Heated up and ate some frozen mixed veggies yesterday. (Had bought - but didn’t use - them for some soup.)
Neither my wife nor I really like mixed veggies. Just seems like an odd mix that doesn’t really go well together.
Which got us thinking, who decided what would constitute mixed veggies? Since I was a kid in the 60s, they have always been peas, corn, green beans, carrots, and lima beans.
Is it just a plot to get rid of all the excess lima beans that no one in their right mind wants to eat?
There is a brand (Birdseye?) that leaves out the lima beans. I always use them when I’m making shepherd’s pie because I figure lima beans are too starchy and don’t go properly with the potatoes.
I like lima beans fine under other circumstances, I suppose it’s possible this isn’t my right mind. How would I know? :eek:
The whole concept behind ‘mixed veggies’ is that by putting them together, you end up with a dish that has all the essential amino acids, and thus is nutritionally complete, and you won’t die for the lack of one of them. That’s how succotash got started (a mix of corn and lima beans).
I don’t know if the modern food marketers are still paying attention to this when they make their modern mixed veggies, but they ought to.
Hot damn! 2 of my favorite posters were the first 2 to respond to a thread of mine. Now if THAT didn’t put a warm start to my Friday, I don’t know what would!

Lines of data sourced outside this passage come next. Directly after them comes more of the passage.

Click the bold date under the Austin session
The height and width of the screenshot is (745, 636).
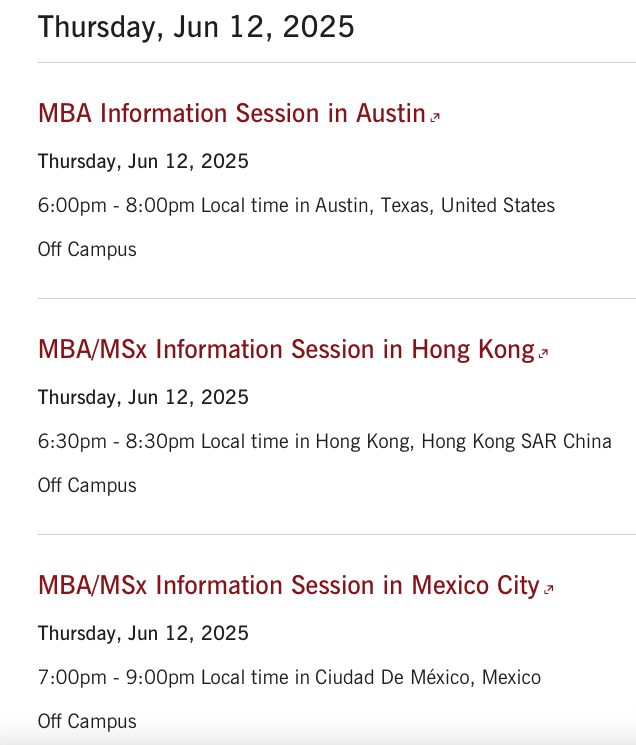tap(143, 162)
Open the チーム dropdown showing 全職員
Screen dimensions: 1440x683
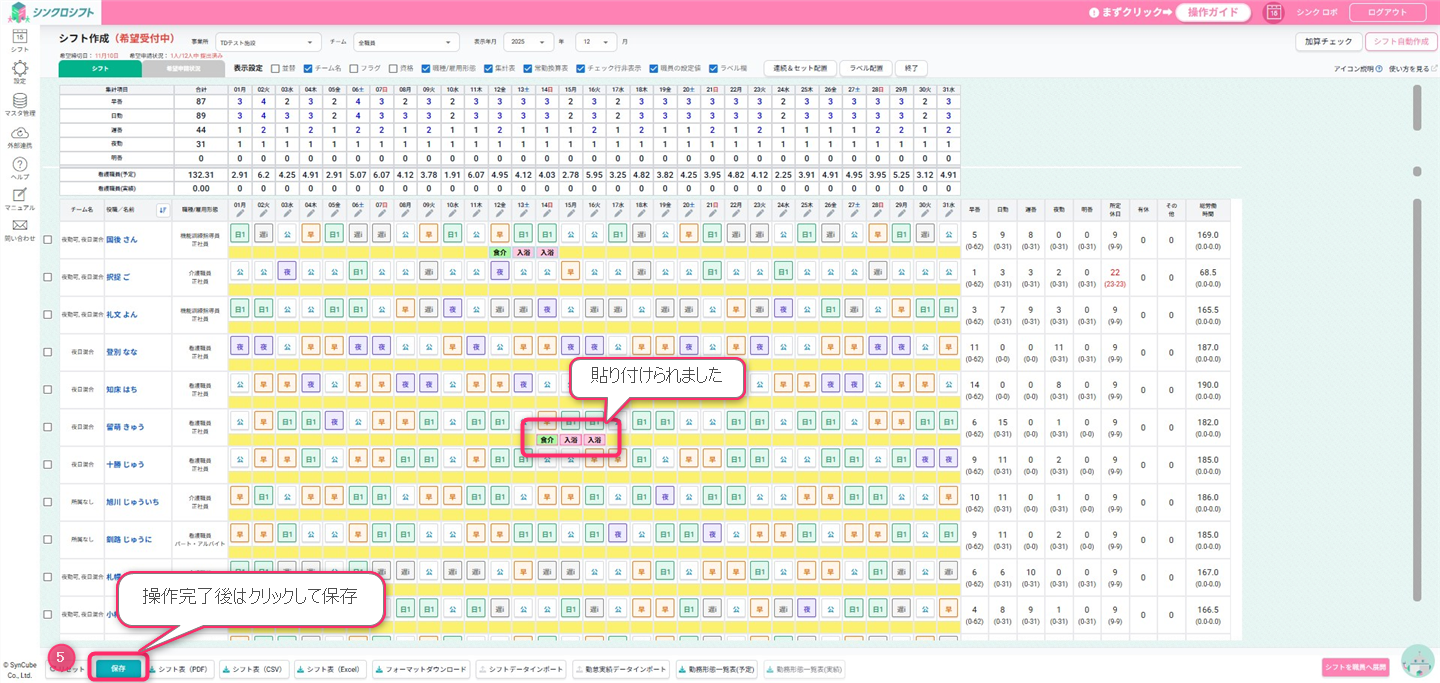(x=405, y=42)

Not frozen, but canned mixed vegetables: Veg-All. Are the WORST tasting things imaginable. Even for canned veg, these are just VILE. I don’t know how it’s possible to utterly ruin the innocuous canned vegetable, but they manage to do it.
OK, so now I gotta know why some brands dropped the much maligned lima? Was it a result of consumer demand? A longstanding lima drought? Maybe an upswelling of anti-Peruvian sentiment? A shoptcoming of the lima lobby?

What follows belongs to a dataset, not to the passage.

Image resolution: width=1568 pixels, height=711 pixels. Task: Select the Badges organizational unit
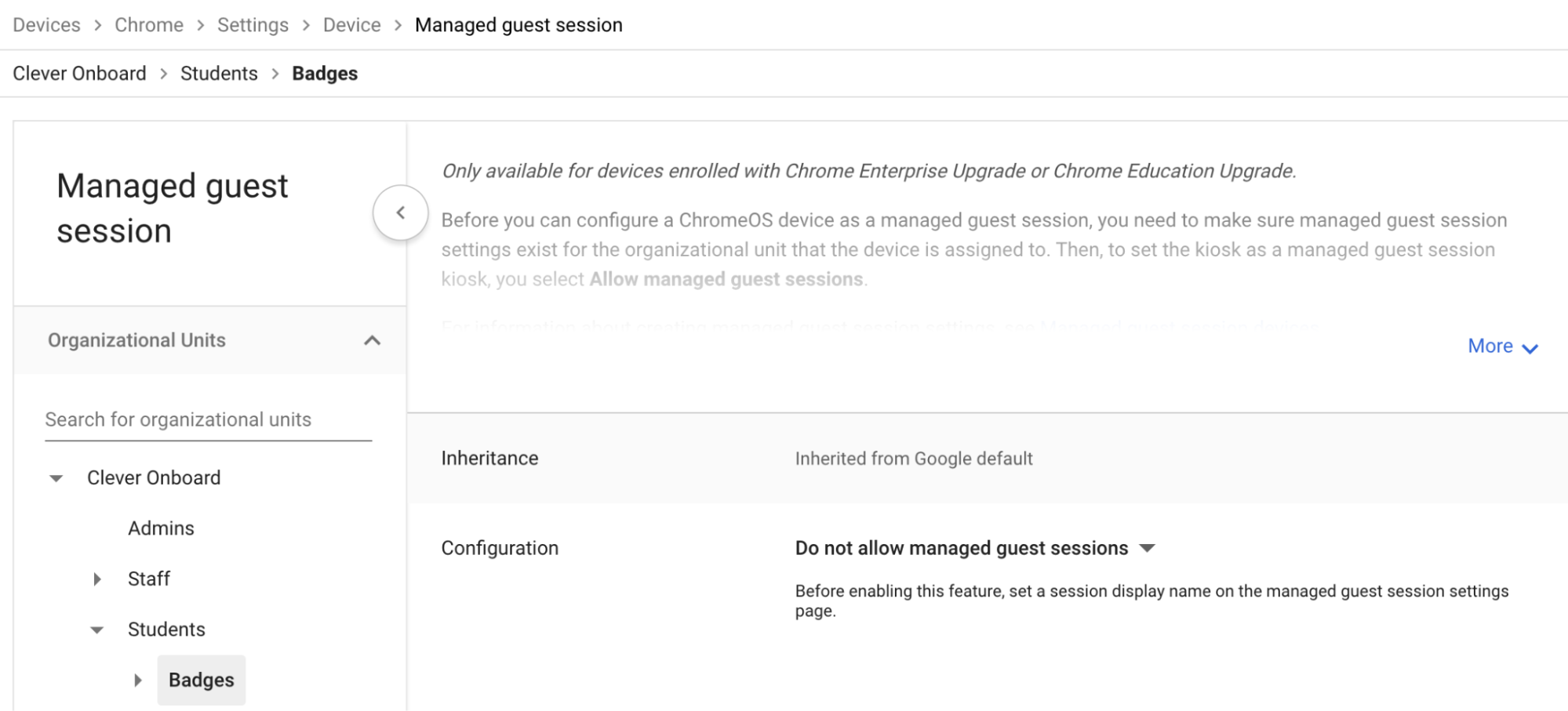tap(201, 680)
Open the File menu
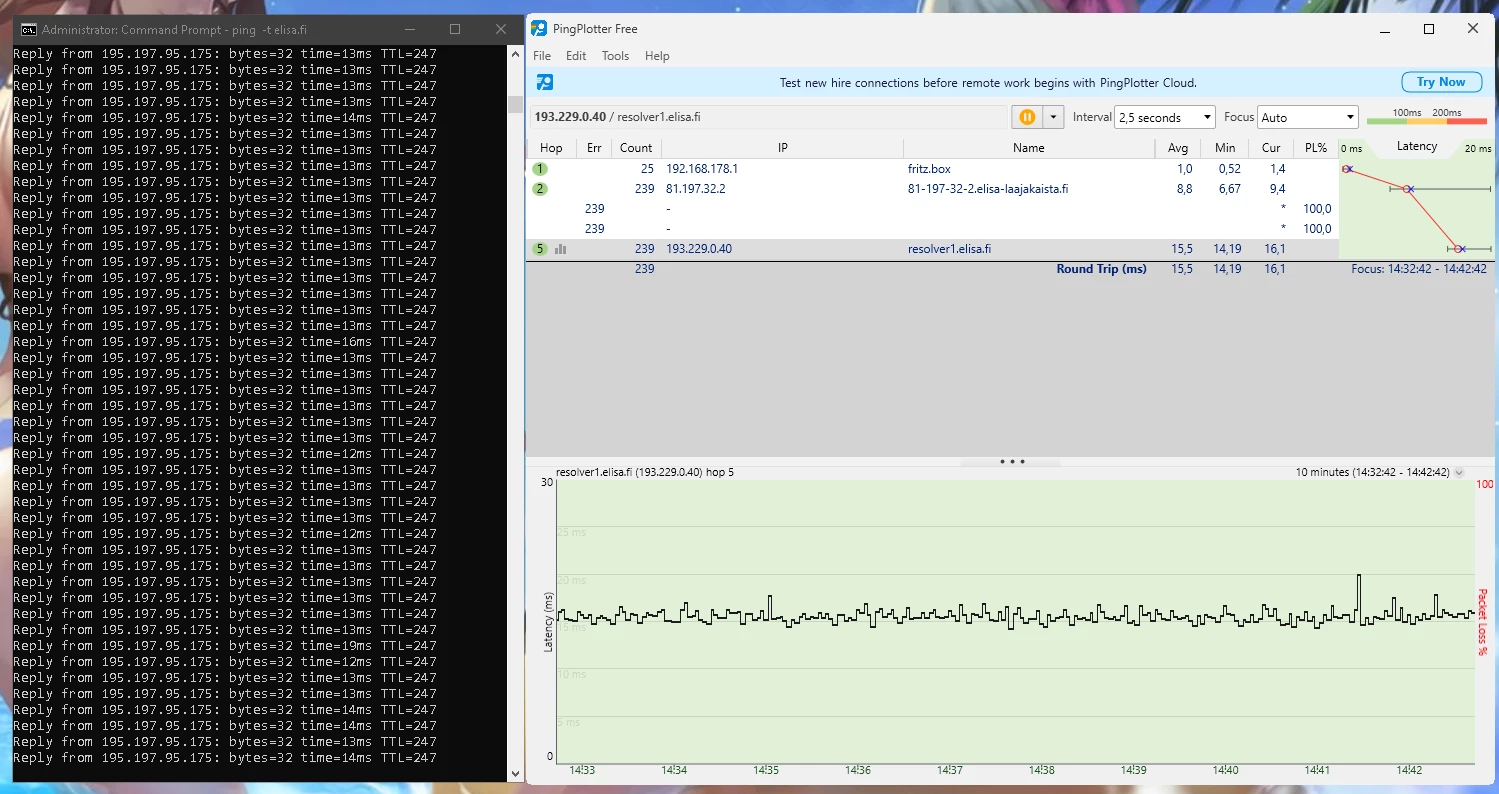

I don’t think I have EVER eaten a lima bean other than in mixed veggies - or possibly as some unidentified bean-type “filler” in some soup or stew. I’ve had corn, peas, beans, and carrots on their own both plain and in various configurations, but I’m not sure I ever had a nice old plate of limas.
Even in bean-type dishes, such as chili or bean soups, the bean of choice more often seems to tend towards navy, kidney, or any direction other than lima.
I find they tend to be mealy. I do vaguely remember liking broad beans when my paternal grandmother made them. They probably involved bacon grease and corn bread.